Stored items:
"""
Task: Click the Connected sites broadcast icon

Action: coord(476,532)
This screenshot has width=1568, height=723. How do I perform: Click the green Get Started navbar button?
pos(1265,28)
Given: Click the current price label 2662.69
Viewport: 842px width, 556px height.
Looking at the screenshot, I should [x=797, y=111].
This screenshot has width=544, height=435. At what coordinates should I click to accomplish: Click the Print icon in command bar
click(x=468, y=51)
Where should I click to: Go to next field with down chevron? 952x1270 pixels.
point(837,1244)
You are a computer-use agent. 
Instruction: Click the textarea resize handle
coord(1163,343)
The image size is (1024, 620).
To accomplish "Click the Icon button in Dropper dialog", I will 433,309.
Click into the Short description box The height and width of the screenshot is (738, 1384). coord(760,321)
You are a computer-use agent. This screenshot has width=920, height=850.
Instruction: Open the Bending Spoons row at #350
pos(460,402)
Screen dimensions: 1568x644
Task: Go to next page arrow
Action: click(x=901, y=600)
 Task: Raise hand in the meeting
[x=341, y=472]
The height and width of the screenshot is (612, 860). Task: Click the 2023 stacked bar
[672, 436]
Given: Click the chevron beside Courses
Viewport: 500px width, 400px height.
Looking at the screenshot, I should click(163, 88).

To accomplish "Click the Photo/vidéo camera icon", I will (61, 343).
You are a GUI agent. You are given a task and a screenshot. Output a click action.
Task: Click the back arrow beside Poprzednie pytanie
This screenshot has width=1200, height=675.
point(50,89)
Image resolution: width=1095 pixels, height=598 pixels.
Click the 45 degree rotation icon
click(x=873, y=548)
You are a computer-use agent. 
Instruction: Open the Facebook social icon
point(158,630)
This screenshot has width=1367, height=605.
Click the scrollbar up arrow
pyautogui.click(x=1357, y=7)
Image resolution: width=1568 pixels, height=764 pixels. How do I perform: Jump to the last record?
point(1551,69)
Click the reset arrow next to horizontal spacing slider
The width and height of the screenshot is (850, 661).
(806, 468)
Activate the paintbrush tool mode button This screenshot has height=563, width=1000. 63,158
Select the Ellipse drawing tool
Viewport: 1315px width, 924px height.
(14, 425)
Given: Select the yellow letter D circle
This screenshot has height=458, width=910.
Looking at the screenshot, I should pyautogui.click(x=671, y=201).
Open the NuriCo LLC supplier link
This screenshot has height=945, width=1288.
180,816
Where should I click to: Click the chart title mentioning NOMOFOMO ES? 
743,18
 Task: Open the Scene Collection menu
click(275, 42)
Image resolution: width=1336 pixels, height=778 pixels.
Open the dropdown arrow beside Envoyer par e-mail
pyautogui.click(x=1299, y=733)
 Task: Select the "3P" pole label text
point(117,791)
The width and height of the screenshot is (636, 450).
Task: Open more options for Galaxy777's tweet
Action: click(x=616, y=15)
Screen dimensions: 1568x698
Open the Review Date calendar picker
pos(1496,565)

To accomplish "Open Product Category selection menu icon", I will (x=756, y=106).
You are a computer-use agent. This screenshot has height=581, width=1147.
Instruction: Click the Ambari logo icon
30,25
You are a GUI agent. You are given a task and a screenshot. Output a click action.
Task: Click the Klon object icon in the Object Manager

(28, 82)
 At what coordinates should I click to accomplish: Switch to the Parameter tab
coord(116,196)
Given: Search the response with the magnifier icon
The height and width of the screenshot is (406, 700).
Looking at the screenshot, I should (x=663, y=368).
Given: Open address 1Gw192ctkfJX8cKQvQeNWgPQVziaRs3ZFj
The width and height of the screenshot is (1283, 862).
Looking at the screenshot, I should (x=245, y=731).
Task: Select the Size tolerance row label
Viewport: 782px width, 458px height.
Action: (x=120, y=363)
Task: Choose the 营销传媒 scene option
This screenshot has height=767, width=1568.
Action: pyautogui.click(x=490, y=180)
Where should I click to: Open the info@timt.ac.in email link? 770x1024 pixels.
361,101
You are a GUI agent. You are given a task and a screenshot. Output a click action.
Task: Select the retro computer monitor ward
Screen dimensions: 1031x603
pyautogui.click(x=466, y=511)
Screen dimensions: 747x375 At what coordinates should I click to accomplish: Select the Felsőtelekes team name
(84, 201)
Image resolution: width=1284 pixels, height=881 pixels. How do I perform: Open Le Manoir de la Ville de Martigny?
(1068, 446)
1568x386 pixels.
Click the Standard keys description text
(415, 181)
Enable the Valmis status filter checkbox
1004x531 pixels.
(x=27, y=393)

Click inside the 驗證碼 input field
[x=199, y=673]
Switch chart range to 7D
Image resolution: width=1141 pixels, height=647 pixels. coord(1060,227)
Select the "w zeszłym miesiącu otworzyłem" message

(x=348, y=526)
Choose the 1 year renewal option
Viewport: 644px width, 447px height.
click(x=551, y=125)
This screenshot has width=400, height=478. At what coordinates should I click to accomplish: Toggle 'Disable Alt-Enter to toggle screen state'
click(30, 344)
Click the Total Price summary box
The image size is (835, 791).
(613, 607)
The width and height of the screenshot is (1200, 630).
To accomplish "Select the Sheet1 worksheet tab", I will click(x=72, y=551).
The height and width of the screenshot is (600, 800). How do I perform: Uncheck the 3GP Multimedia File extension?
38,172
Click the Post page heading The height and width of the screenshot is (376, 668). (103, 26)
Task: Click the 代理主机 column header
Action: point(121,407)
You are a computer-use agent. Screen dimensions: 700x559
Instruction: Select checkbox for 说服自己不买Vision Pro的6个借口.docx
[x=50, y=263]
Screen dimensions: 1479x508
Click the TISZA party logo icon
"""
Restate all of the entries exactly, please.

Task: Click the Connected sites broadcast icon

Action: coord(476,532)
This screenshot has width=1568, height=723. How do I perform: Click the green Get Started navbar button?
pos(1265,28)
Given: Click the current price label 2662.69
Viewport: 842px width, 556px height.
Looking at the screenshot, I should [x=797, y=111].
This screenshot has width=544, height=435. At what coordinates should I click to accomplish: Click the Print icon in command bar
click(x=468, y=51)
Where should I click to: Go to next field with down chevron? 952x1270 pixels.
point(837,1244)
You are a computer-use agent. 
Instruction: Click the textarea resize handle
coord(1163,343)
The image size is (1024, 620).
To accomplish "Click the Icon button in Dropper dialog", I will 433,309.
Click into the Short description box The height and width of the screenshot is (738, 1384). coord(760,321)
You are a computer-use agent. This screenshot has width=920, height=850.
Instruction: Open the Bending Spoons row at #350
pos(460,402)
Screen dimensions: 1568x644
Task: Go to next page arrow
Action: click(x=901, y=600)
 Task: Raise hand in the meeting
[x=341, y=472]
The height and width of the screenshot is (612, 860). Task: Click the 2023 stacked bar
[672, 436]
Given: Click the chevron beside Courses
Viewport: 500px width, 400px height.
Looking at the screenshot, I should click(163, 88).

To accomplish "Click the Photo/vidéo camera icon", I will (61, 343).
You are a GUI agent. You are given a task and a screenshot. Output a click action.
Task: Click the back arrow beside Poprzednie pytanie
This screenshot has width=1200, height=675.
point(50,89)
Image resolution: width=1095 pixels, height=598 pixels.
Click the 45 degree rotation icon
click(x=873, y=548)
You are a computer-use agent. 
Instruction: Open the Facebook social icon
point(158,630)
This screenshot has width=1367, height=605.
Click the scrollbar up arrow
pyautogui.click(x=1357, y=7)
Image resolution: width=1568 pixels, height=764 pixels. How do I perform: Jump to the last record?
point(1551,69)
Click the reset arrow next to horizontal spacing slider
The width and height of the screenshot is (850, 661).
(806, 468)
Activate the paintbrush tool mode button This screenshot has height=563, width=1000. 63,158
Select the Ellipse drawing tool
Viewport: 1315px width, 924px height.
(14, 425)
Given: Select the yellow letter D circle
This screenshot has height=458, width=910.
Looking at the screenshot, I should pyautogui.click(x=671, y=201).
Open the NuriCo LLC supplier link
This screenshot has height=945, width=1288.
180,816
Where should I click to: Click the chart title mentioning NOMOFOMO ES? 
743,18
 Task: Open the Scene Collection menu
click(275, 42)
Image resolution: width=1336 pixels, height=778 pixels.
Open the dropdown arrow beside Envoyer par e-mail
pyautogui.click(x=1299, y=733)
 Task: Select the "3P" pole label text
point(117,791)
The width and height of the screenshot is (636, 450).
Task: Open more options for Galaxy777's tweet
Action: click(x=616, y=15)
Screen dimensions: 1568x698
Open the Review Date calendar picker
pos(1496,565)

To accomplish "Open Product Category selection menu icon", I will (x=756, y=106).
You are a computer-use agent. This screenshot has height=581, width=1147.
Instruction: Click the Ambari logo icon
30,25
You are a GUI agent. You are given a task and a screenshot. Output a click action.
Task: Click the Klon object icon in the Object Manager

(28, 82)
 At what coordinates should I click to accomplish: Switch to the Parameter tab
coord(116,196)
Given: Search the response with the magnifier icon
The height and width of the screenshot is (406, 700).
Looking at the screenshot, I should (x=663, y=368).
Given: Open address 1Gw192ctkfJX8cKQvQeNWgPQVziaRs3ZFj
The width and height of the screenshot is (1283, 862).
Looking at the screenshot, I should (x=245, y=731).
Task: Select the Size tolerance row label
Viewport: 782px width, 458px height.
Action: (x=120, y=363)
Task: Choose the 营销传媒 scene option
This screenshot has height=767, width=1568.
Action: pyautogui.click(x=490, y=180)
Where should I click to: Open the info@timt.ac.in email link? 770x1024 pixels.
361,101
You are a GUI agent. You are given a task and a screenshot. Output a click action.
Task: Select the retro computer monitor ward
Screen dimensions: 1031x603
pyautogui.click(x=466, y=511)
Screen dimensions: 747x375 At what coordinates should I click to accomplish: Select the Felsőtelekes team name
(84, 201)
Image resolution: width=1284 pixels, height=881 pixels. How do I perform: Open Le Manoir de la Ville de Martigny?
(1068, 446)
1568x386 pixels.
Click the Standard keys description text
(415, 181)
Enable the Valmis status filter checkbox
1004x531 pixels.
(x=27, y=393)

Click inside the 驗證碼 input field
[x=199, y=673]
Switch chart range to 7D
Image resolution: width=1141 pixels, height=647 pixels. coord(1060,227)
Select the "w zeszłym miesiącu otworzyłem" message

(x=348, y=526)
Choose the 1 year renewal option
Viewport: 644px width, 447px height.
click(x=551, y=125)
This screenshot has width=400, height=478. At what coordinates should I click to accomplish: Toggle 'Disable Alt-Enter to toggle screen state'
click(30, 344)
Click the Total Price summary box
The image size is (835, 791).
(613, 607)
The width and height of the screenshot is (1200, 630).
To accomplish "Select the Sheet1 worksheet tab", I will click(x=72, y=551).
The height and width of the screenshot is (600, 800). How do I perform: Uncheck the 3GP Multimedia File extension?
38,172
Click the Post page heading The height and width of the screenshot is (376, 668). (103, 26)
Task: Click the 代理主机 column header
Action: point(121,407)
You are a computer-use agent. Screen dimensions: 700x559
Instruction: Select checkbox for 说服自己不买Vision Pro的6个借口.docx
[x=50, y=263]
Screen dimensions: 1479x508
Click the TISZA party logo icon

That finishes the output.